Gingerbread became a bit controversial in Norway last Christmas. Mainly because it is called pepperkake (i.e. pepper cake) and a lot of the recipes don’t contain pepper. Hence, it is linguistically wrong.
We’re a small country. We like to argue about things like this.
In English, the ginger is very clear in the recipes, and the name. But is it a bread, really? Here it doesn’t matter, because it is an ice cream.
Silliness aside. I wanted to try to incorporate Christmas flavours into ice cream, and did some googling for recipes. I found this Gingerbread Ice Cream from Tracey’s Culinary Adventures. It’s actually the first hit when I search for Gingerbread ice cream recipes.

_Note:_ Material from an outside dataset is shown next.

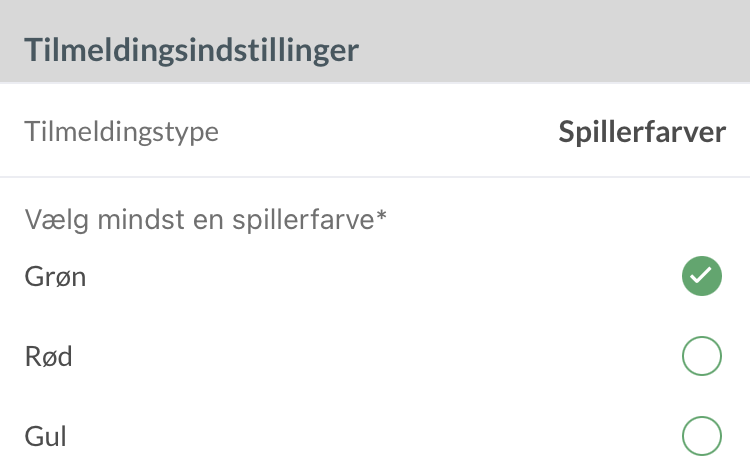Click the Gul option label
The height and width of the screenshot is (472, 750).
(45, 436)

The minute I tasted the base, and smelled it as it heated up – I understood why. It definitely spread the scent of gingerbread in my house. (I may also have licked the various utensils before washing them, and they definitely had the taste of gingerbread dough. Not that I ever eat gingerbread dough.)
My Dad, who usually does not eat gingerbread, came back for seconds on this.
I have changed the proportions a bit, and gone for light syrup instead of molasses, since I can’t find that here.
It is a rather time consuming recipe, in terms of waiting for things to infuse, to cool, and having to cool the base overnight, but as this is time you can use for other things… The active parts of the recipe does not take much time.